Un manque d’effectif criant
Du côté de la Coopérative des techniciens ambulanciers de la Montérégie (CÉTAM) on admet que la situation est déplorable.
« Des situations comme celles-ci sont effectivement très tristes et nos équipes mettent tout en oeuvre pour éviter qu’elles se présentent », indique le porte-parole de la CÉTAM, Renaud Pilon.
Bien que l’ajout d’effectifs ait été demandé et que de nombreuses représentations auprès du ministère de la Santé et des Services sociaux ont été faites, la pénurie de main d’oeuvres et la rétention des civières aux urgences demeurent des enjeux de taille pour les paramédics. « En 2021, le ministère de la Santé et des Services sociaux nous a accordé l’ajout d’une ambulance sur le territoire de Vaudreuil-Soulanges, mais cet ajout est temporaire », ajoute M. Pilon.
Actuellement, durant le jour, six ambulances couvrent le territoire de Vaudreuil-Soulanges, alors que la nuit, on en compte seulement deux. « À l’heure où l’appel a été fait le 8 novembre, trois ambulances étaient en service et chacune d’elle était déjà sur des interventions », confirme le porte-parole.
Cela dit, Renaud Pilon assure que tous les paramédics de la CÉTAM couvrent les différents quarts de travail et qu’ils s’assurent qu’il n’y ait aucun bris de service.
Colère et incompréhension
« Je suis tellement furieux. Il faut que l’histoire de Jessica soit entendue pour qu’enfin les choses changent », poursuit le paramédic à la retraite.
« Ce n’est pas la faute des paramédics. Je suis pleinement conscient de la situation honteuse dans laquelle sont les paramédics depuis les dernières années. Je ne peux pas leur en vouloir. Le problème vient d’en haut. C’est un manque de vouloir du gouvernement et c’est à eux que j’en veux ».
Évidemment, Jessica peut s’estimer chanceuse d’avoir dans son entourage immédiat, quelqu’un de formé en soins préhospitaliers d’urgence. Cela dit, cette chance est loin d’être donnée à tous.

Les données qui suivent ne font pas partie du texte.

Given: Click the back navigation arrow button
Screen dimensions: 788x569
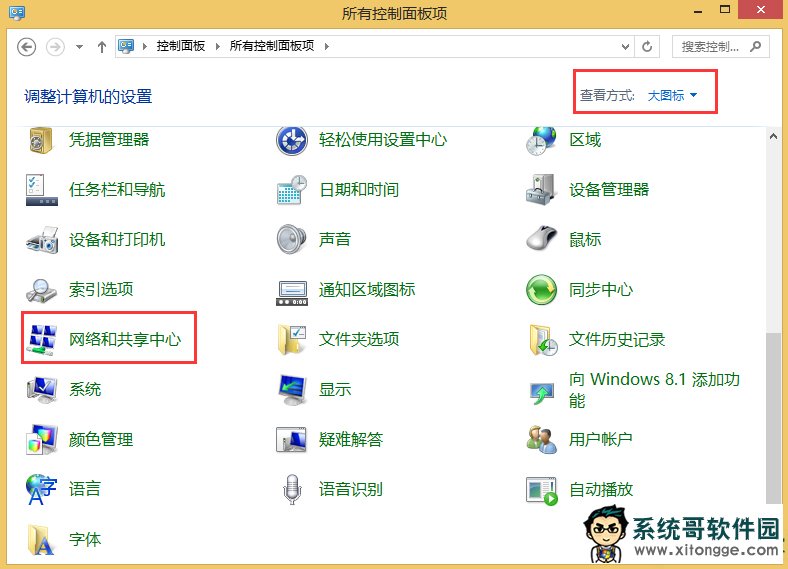Looking at the screenshot, I should coord(27,46).
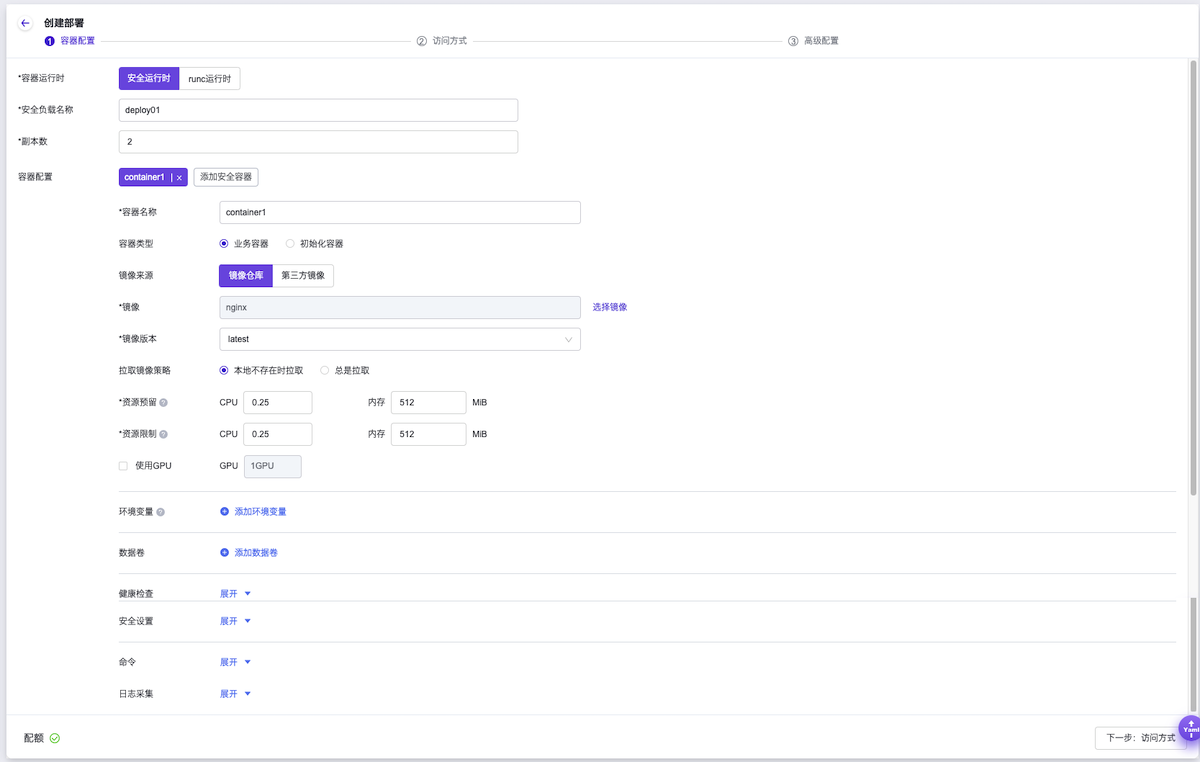Click the plus icon for 添加环境变量
The height and width of the screenshot is (762, 1200).
point(224,511)
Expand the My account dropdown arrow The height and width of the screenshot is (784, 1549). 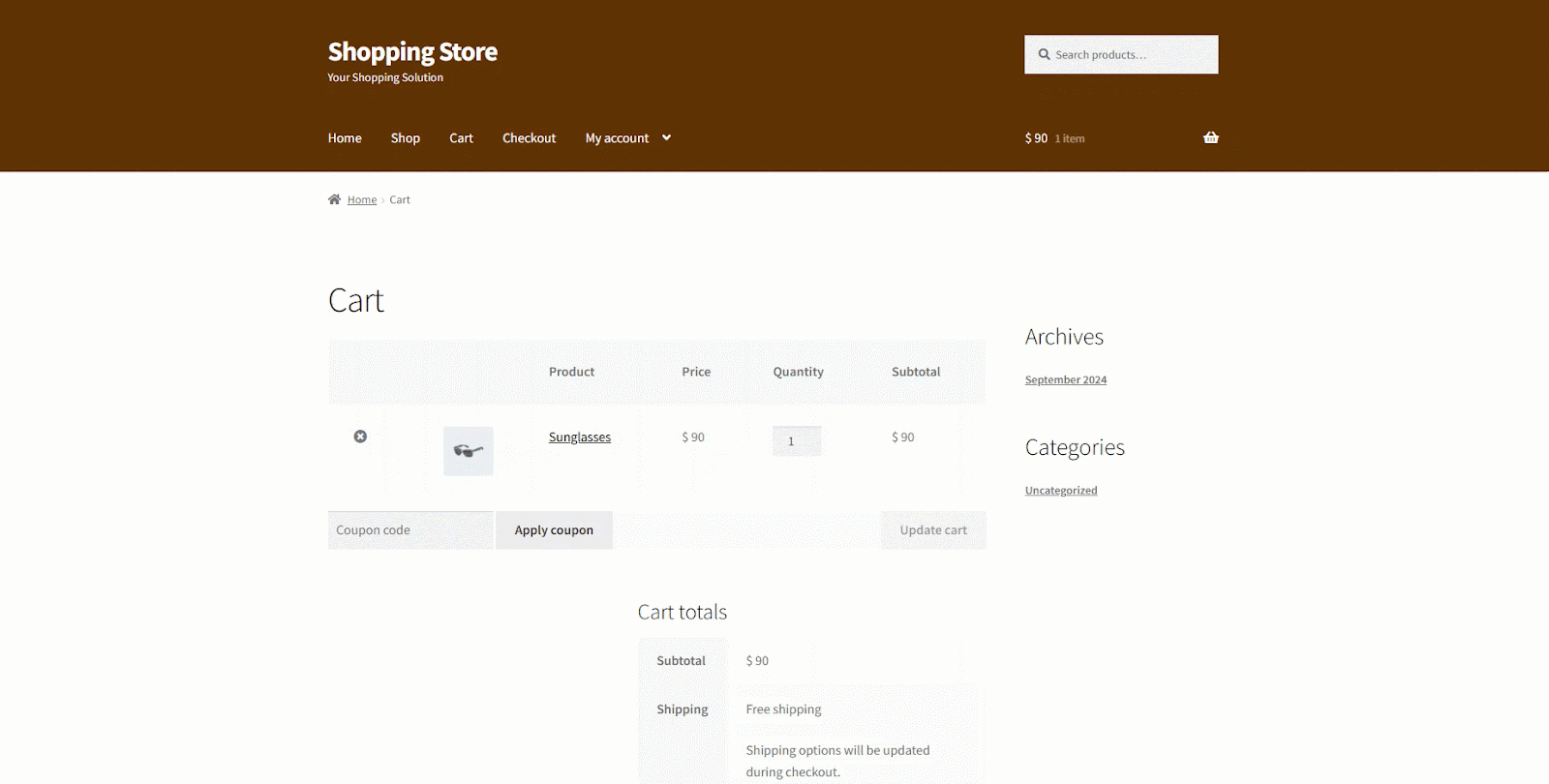666,137
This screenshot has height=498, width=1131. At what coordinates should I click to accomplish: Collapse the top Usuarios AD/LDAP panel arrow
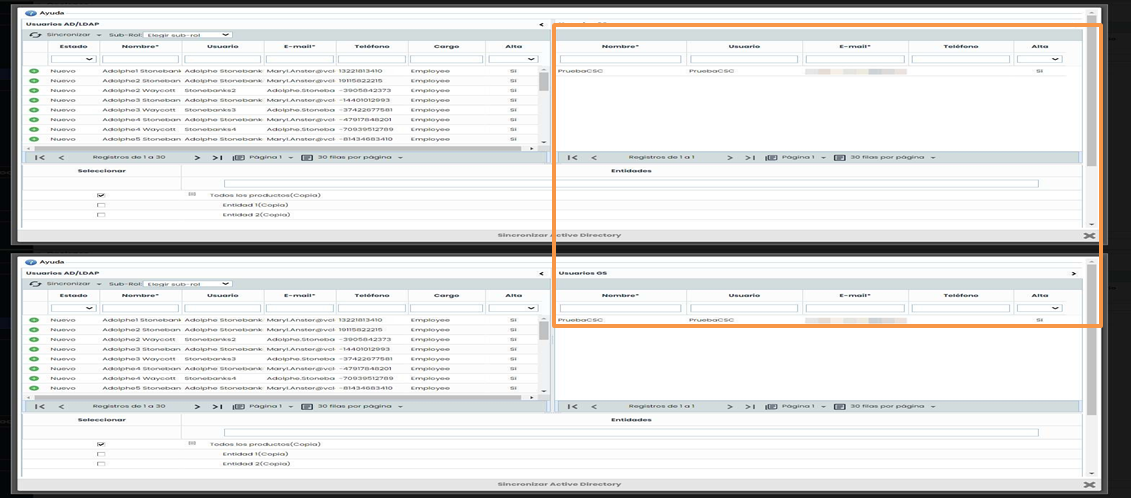point(541,23)
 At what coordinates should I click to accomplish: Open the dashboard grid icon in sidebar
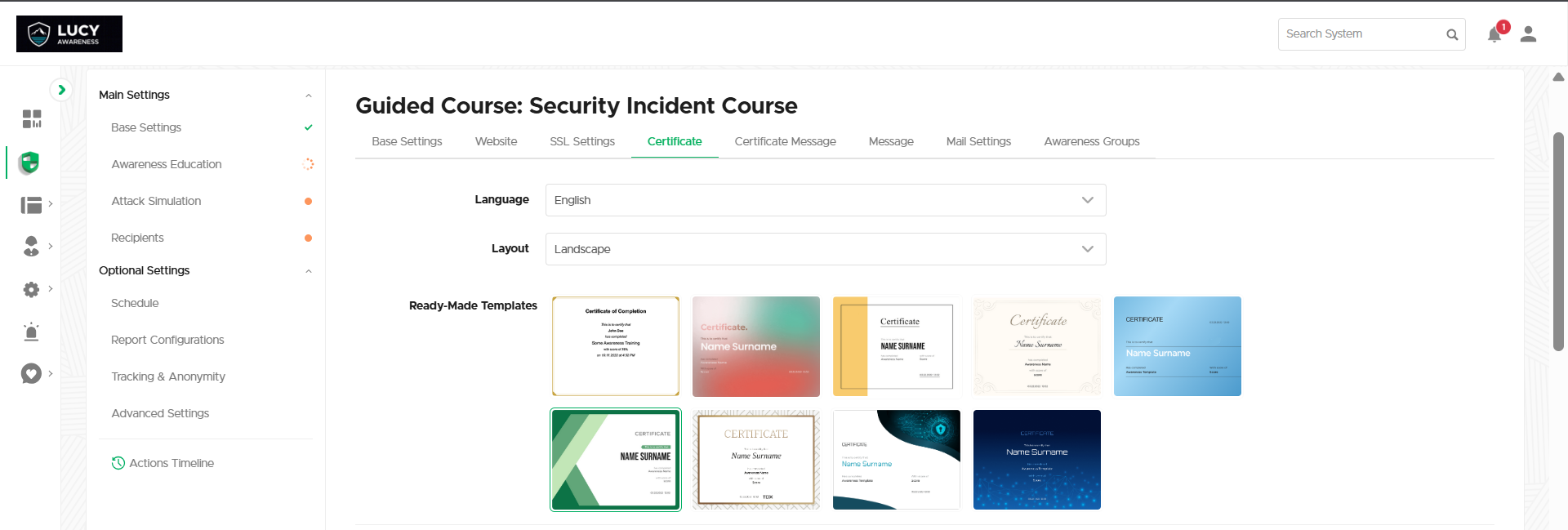pos(31,119)
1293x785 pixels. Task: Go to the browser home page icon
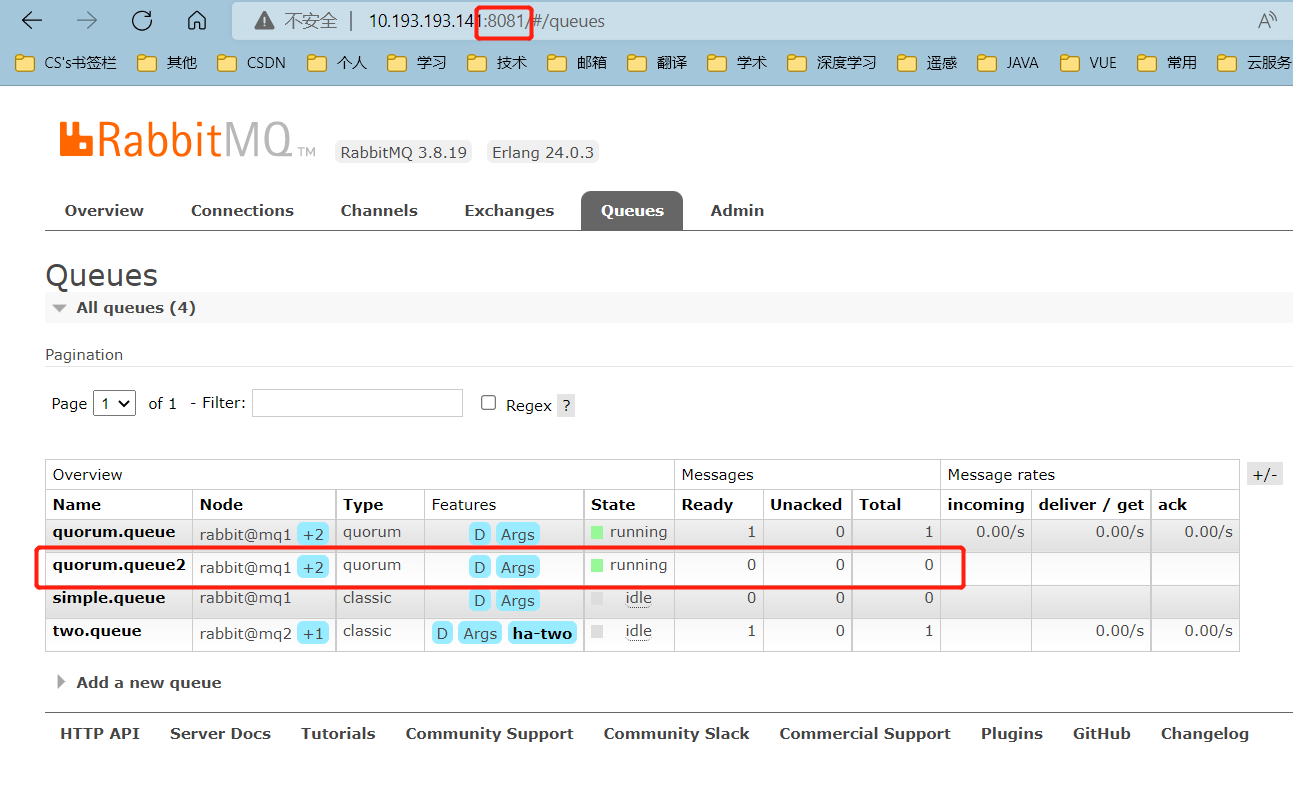pyautogui.click(x=197, y=20)
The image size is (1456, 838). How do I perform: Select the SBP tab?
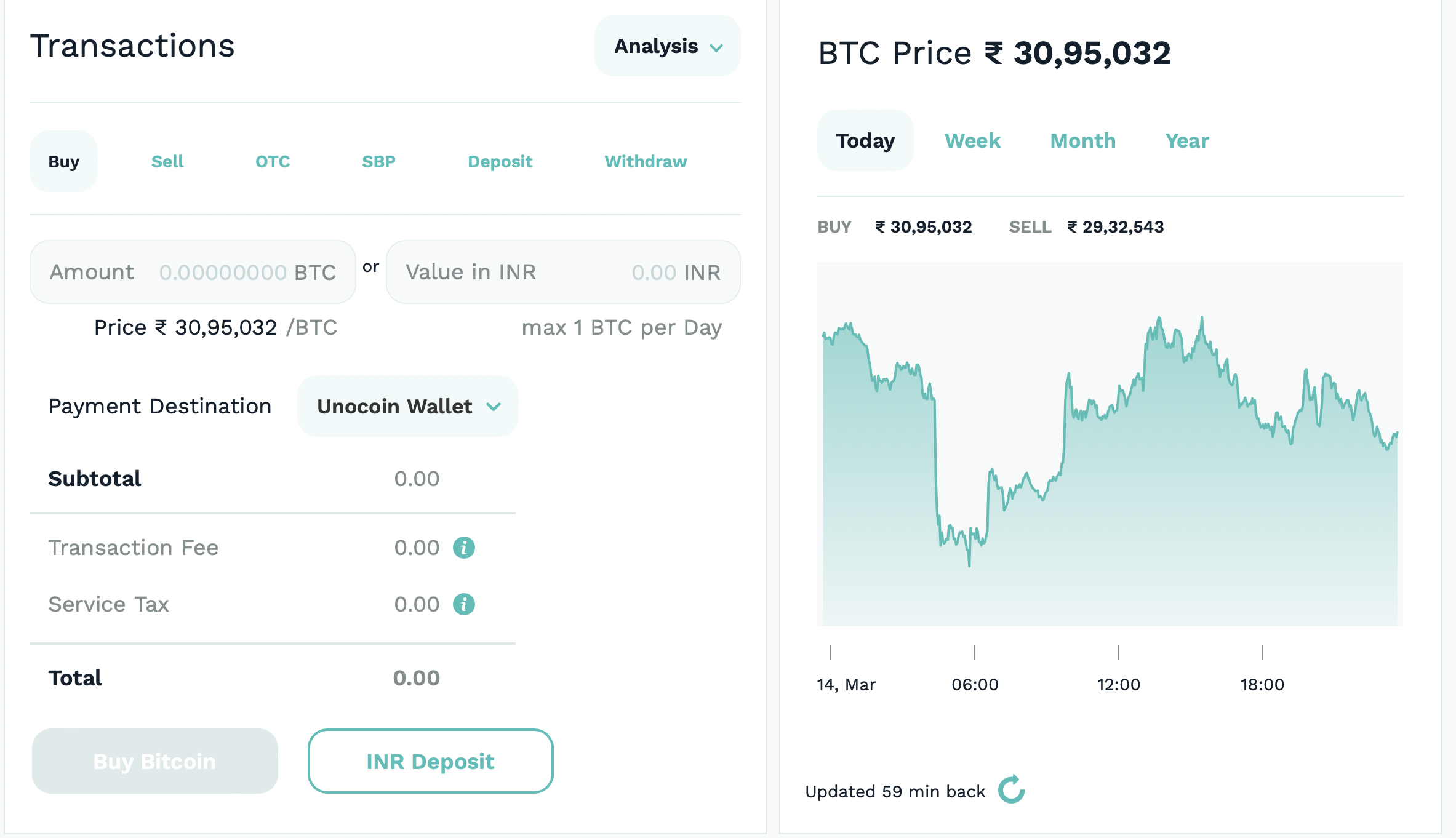click(378, 162)
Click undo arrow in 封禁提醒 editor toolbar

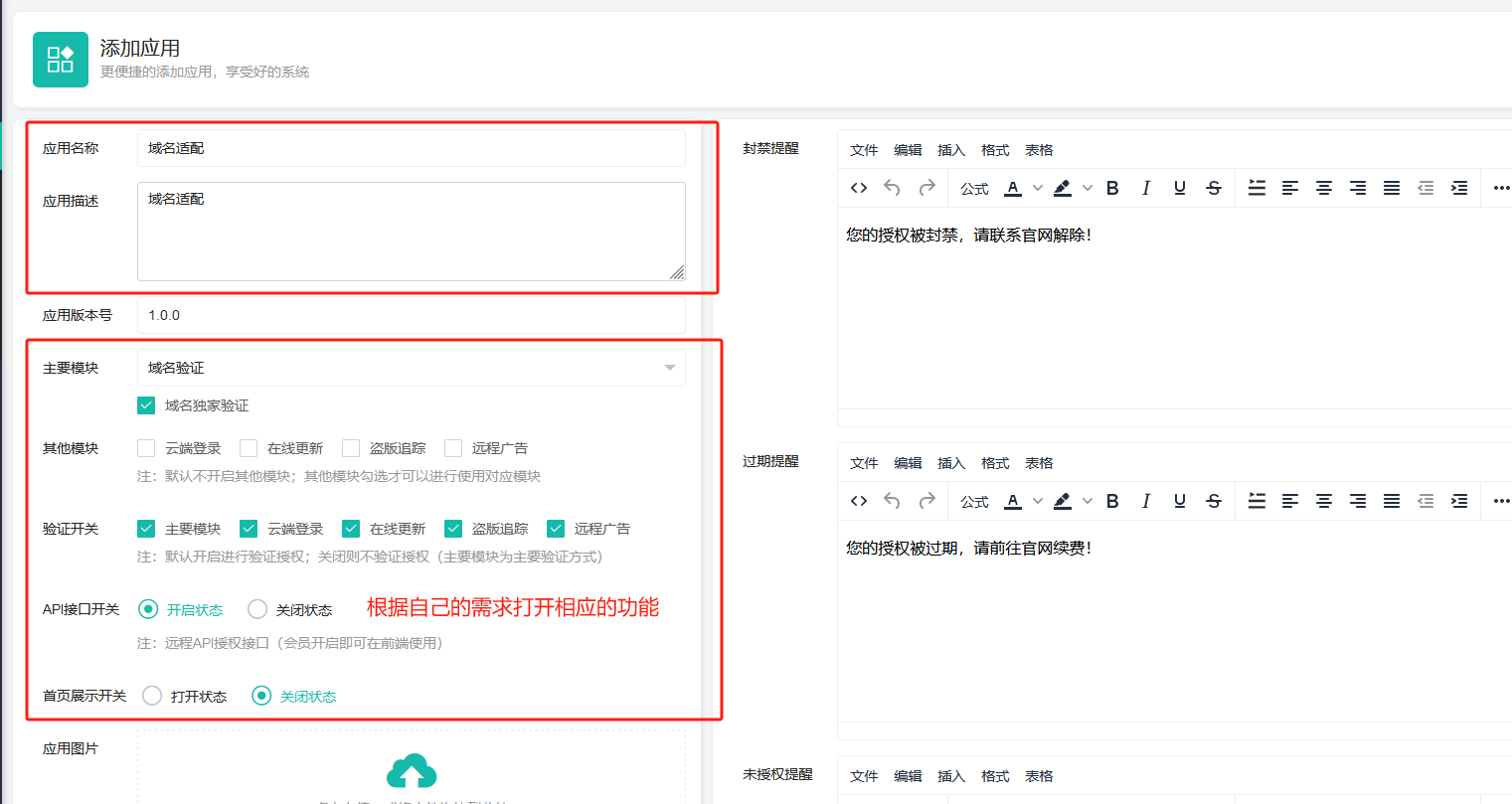(892, 188)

« Imaginez si c’était arrivé à une personne seule ou à une famille qui aurait attendu l’ambulance. On parle ici de vies humaines qui sont en danger parce qu’il manque de services d’urgence. C’est inacceptable. Si nos pompiers étaient dans la même situation, des maisons seraient incendiées sans réponses. Si les forces de l’ordre étaient dans cet état, ce serait l’anarchie. Le gouvernement doit se réveiller ».